── PASSAGE TO READ

Example 3 is illegal due to the non-interference rules of occam, since the value of x which is assigned to z is not defined, and could either be 1 or 2. Example 4, which obeys the restrictions introduced in this section, allows x to be used by both daughters and the use of parameters clearly defines the value of x, when used by process D2, as being 1.

The syntax restrictions outlined in this section result in more verbose programs but, in addition to simplifying the compiler, makes the use of global variables by concurrent processes more distinct.

#### 4.3.2 Daughter Invocation

The compiler checks the use of actual parameters by daughter processes according to the restrictions defined in section 4.3.1. Checks are also made on the use of channel parameters by daughter processes to ensure, as far as possible, the legal use of channels and to detect some obvious cases of deadlock.

At run-time, the allocation table is used to determine the processor to which a particular invocation of a daughter process has been allocated. Each invocation of a daughter is assigned a unique number, calculated at run-time. The method used to determine these numbers is explained in section 4.3.4.3. Each number indicates an offset into the allocation

table where the identification number of the processor allocated to that daughter can be found.

The parent process, having determined where a daughter is to execute, sends that processor a system message instructing it to initiate execution of the daughter. The start address of the code for the daughter is supplied together with additional information required by the daughter to calculate unique numbers for its channels and daughters. A new, separate stack is allocated to each daughter and is simply assigned a default size, regardless of the of the daughter's space requirements for locally declared variables and channels. This simplistic approach makes inefficient use of stack memory and a better approach would be to take into account varying workspace requirements as is done by Fisher [FIS86]. It is difficult to calculate exact space requirements for parameters, as is discussed in the next section, and for arithmetic calculations.

#### 4.3.2.1 The Parameter Passing Mechanism used

Occam allows vectors (1-dimensional arrays) of unspecified length to be used as formal parameters to named process declarations. Since the compiler cannot calculate the amount of space which must be reserved for the actual parameter passed, indirection is used, as illustrated in Figure 10.



#### Figure 10

#### Parameter Passing

A parameter is passed by pointing the formal parameter location to the current top of the stack. The actual parameter is then pushed onto the stack, the next formal parameter is pointed to the top of the stack and next actual parameter is then pushed on the stack etc.

This mechanism is used for both sequential and daughter processes.

## 4.3.2.2 Parent-Daughter Parameter Passing

The parameter passing, described in section 4.3.2.1, relies on a strict ordering of events. The parent process cannot simply send all the parameters as a single unit, because the size of each parameter is not known by the daughter. Instead, the parameters are each sent separately. The daughter process first points the formal parameter to the top of the stack, then receives the actual parameter from the parent and stacks it, then points the next formal parameter to the top of the stack etc. The synchronous message passing of occam provides a natural mechanism to enforce this synchronization between parent and daughter in the manner described by Figure 11.

────
── SUPPLIED DATA

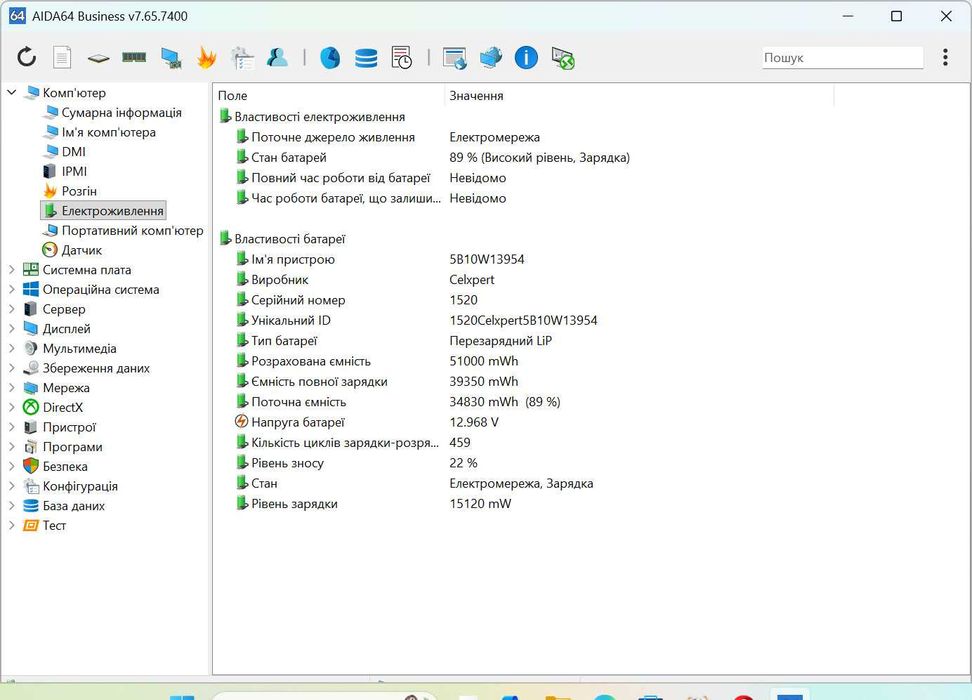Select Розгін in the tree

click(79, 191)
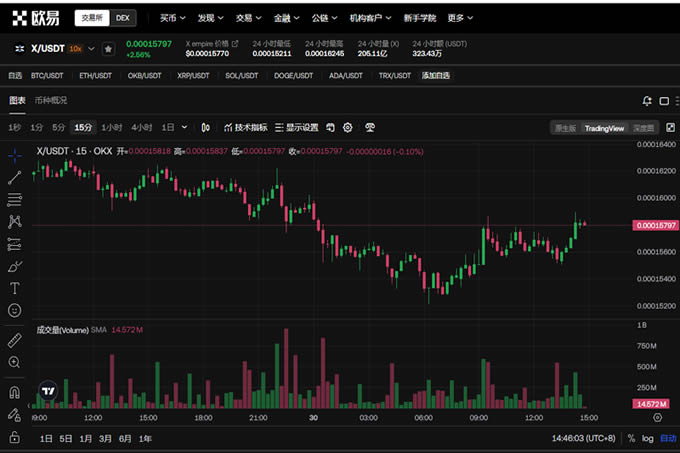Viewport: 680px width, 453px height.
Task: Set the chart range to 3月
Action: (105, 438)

────
── SUPPLIED DATA

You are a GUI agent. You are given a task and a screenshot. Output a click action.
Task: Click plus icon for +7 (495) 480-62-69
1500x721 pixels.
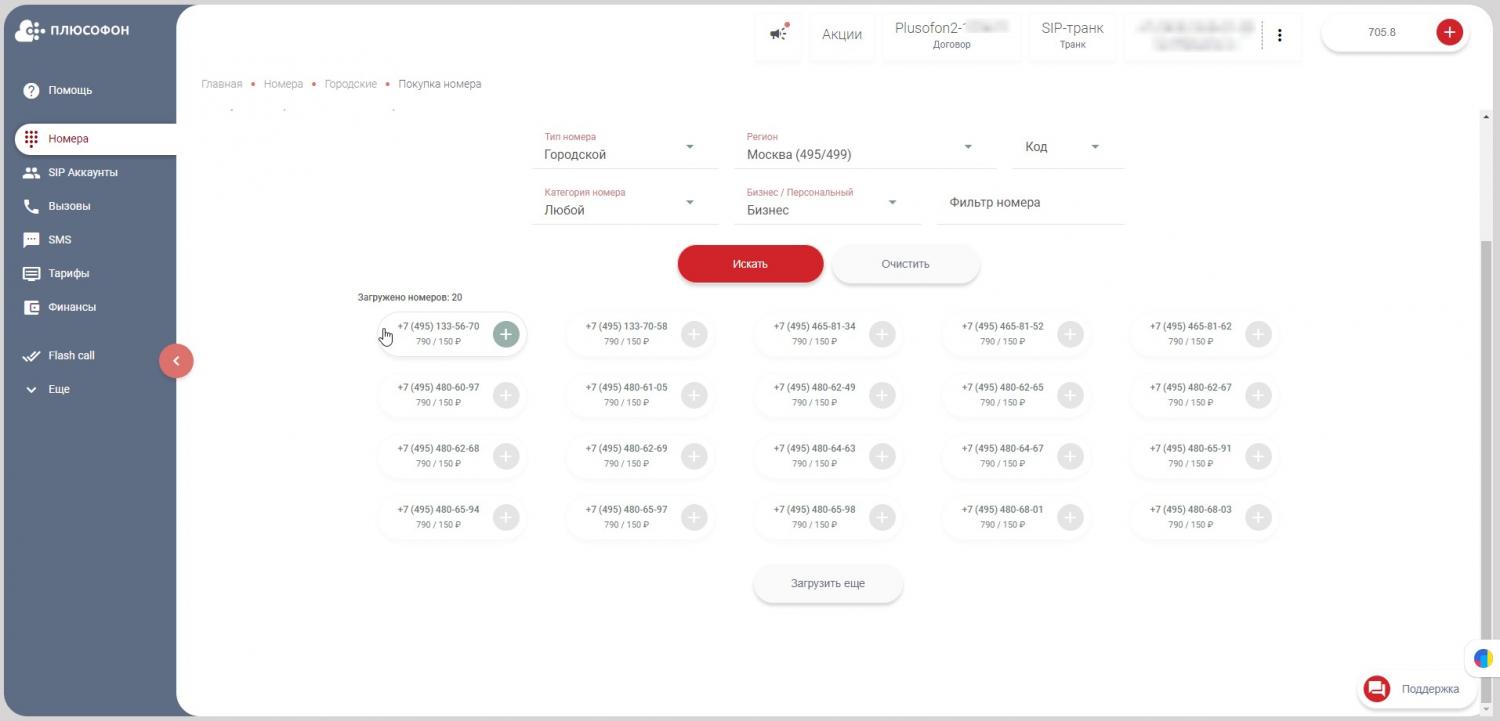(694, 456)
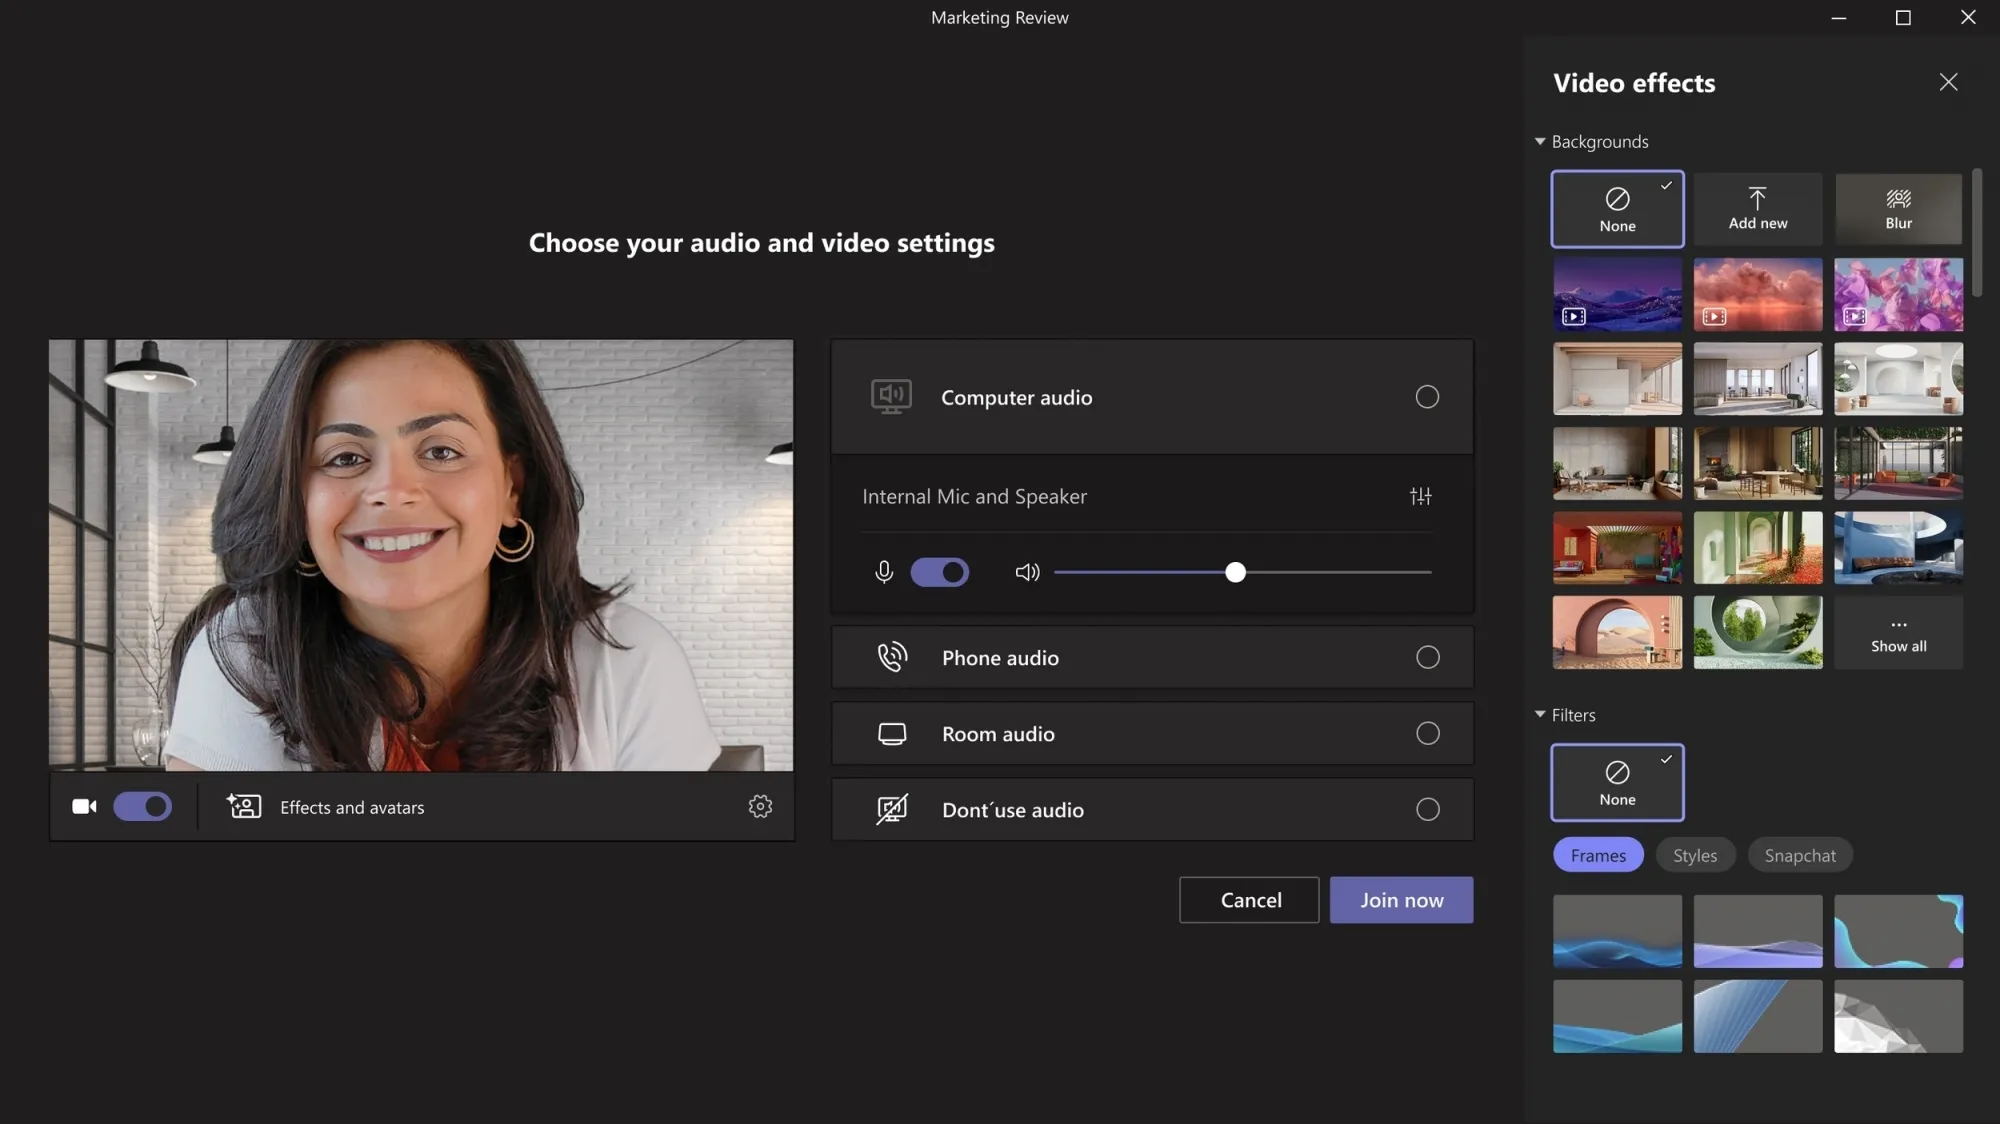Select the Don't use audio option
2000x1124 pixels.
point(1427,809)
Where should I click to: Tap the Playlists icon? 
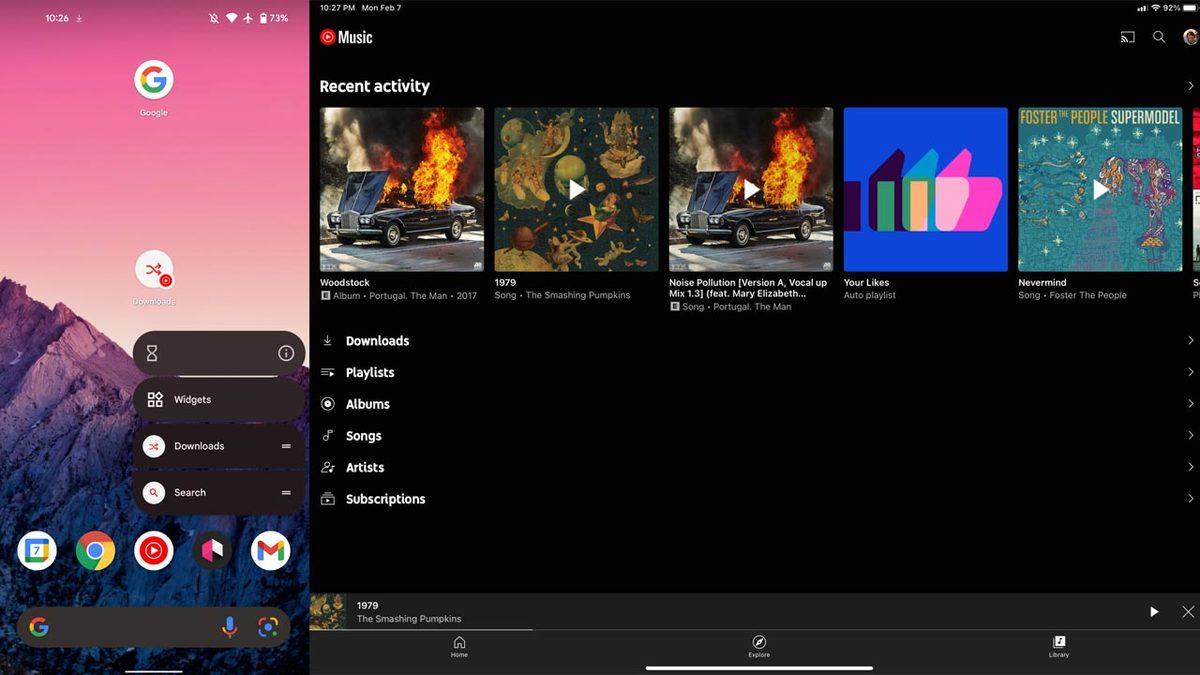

────

PROBLEMS AND TASKS |
(1) According to the occam passage, what size of stack is each new daughter given?
(2) Rewrite the paragraph of the occam passage that begins "The parent process, having determined where a daughter is to execute" as a short bulleted list that keeps its main facts.

THE SOLUTIONS |
(1) A default size, regardless of the daughter's space requirements for locally declared variables and channels.

(2)
- Once the parent knows where a daughter will run, it sends that processor a system message to start the daughter.
- The message includes the start address of the daughter's code and the information the daughter needs to calculate unique numbers for its channels and daughters.
- Each daughter gets its own new stack of a default size, whatever its space needs for local variables and channels.
- This wastes stack memory; a better method would account for varying workspace requirements, as Fisher [FIS86] does.
- Exact space needs are hard to calculate for parameters and for arithmetic calculations.